Vor zwei Jahren hatte der Arzt, den sie wegen stechender Schmerzen im Oberbauch konsultiert hatte, gesagt, ihre Leber sei angegriffen und sie müsse sofort mit dem Trinken aufhören.

»Ich trinke lediglich ab und zu ein Glas Wein«, hatte sie sich empört. »Das machen doch alle!«

Über den Rand seiner Brille hatte der Arzt sie skeptisch gemustert und gemeint, sie müsse ja wissen, was sie ihrer Gesundheit zumuten könne. Das Rezept über ein paar Tabletten hatte sie eingesteckt, nicht jedoch den Flyer mit den Informationen einer Selbsthilfegruppe für Alkoholiker. Den Arzt hatte sie nie wieder aufgesucht, und die Schmerzen waren nach der Einnahme des Medikaments auch schnell verschwunden.

Sie hörte ein Geräusch hinter sich, als wäre jemand auf einen morschen Ast getreten, und wandte den Kopf.

»Wer ist da?«, lallte sie, doch außer dem Rauschen der Brandung war nichts mehr zu hören. »Ist hier jemand? Dann zeigen Sie sich!«

Ich habe mich wohl geirrt, dachte sie. Sicher war es ein Tier, vielleicht ein Kater auf der Suche nach einer willigen Gefährtin in dieser sternklaren Vollmondnacht. Sie blickte wieder über das Meer.

Wenn Sie nicht sofort mit dem Trinken aufhören, begehen Sie Selbstmord auf Raten

Die Worte des Arztes klangen in ihren Ohren wie eine Prophezeiung.

Selbstmord …

Sie bräuchte nur einen Schritt nach vorne zu machen, und alles wäre vorbei. Nicht länger nachdenken, keine quälenden Tage mehr und schlaflosen Nächte, in denen ihr nur der Alkohol half, zu vergessen.

Sie taumelte, fand wieder Halt und trat ein Stück vom Klippenrand zurück. Trotz allem hing sie an ihrem Leben, mochte es auch armselig und perspektivlos sein.

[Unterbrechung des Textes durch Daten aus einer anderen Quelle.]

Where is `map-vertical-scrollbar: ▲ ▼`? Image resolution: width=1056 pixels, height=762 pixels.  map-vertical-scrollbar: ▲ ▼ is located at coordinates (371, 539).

Außerdem hatte sie Angst vor dem Schmerz. Was, wenn sie nicht gleich starb, sondern mit gebrochenem Rückgrat zwischen den Felsen lag und für immer gelähmt wäre oder in der Flut ertrinken würde? Sie war zu feige, ihr Leben auf diese Art zu beenden.

Feige ist nicht der, der am Leben bleibt, sondern der, der sich der Herausforderung nicht stellt …

Wieder setzte sie die Flasche an die Lippen und meinte erneut, in der Dunkelheit hinter sich ein Geräusch zu vernehmen. Sie drehte sich nicht um, straffte entschlossen die Schultern, schloss die Augen und trank, bis der letzte Tropfen Gin durch ihre Kehle gelaufen war.

Am nächsten Morgen wurde ihre Leiche am Fuß der Klippen von zwei Brüdern gefunden, die an diesen Küstenabschnitt zum Fischen gekommen waren. Noch am selben Abend vermerkte ein Beamter in der schmalen Akte abschließend »Tod durch Unfall«. In ihrem Blut waren 2,2 Promille festgestellt worden, und oben auf den Klippen hatte man die leeren Flaschen gefunden.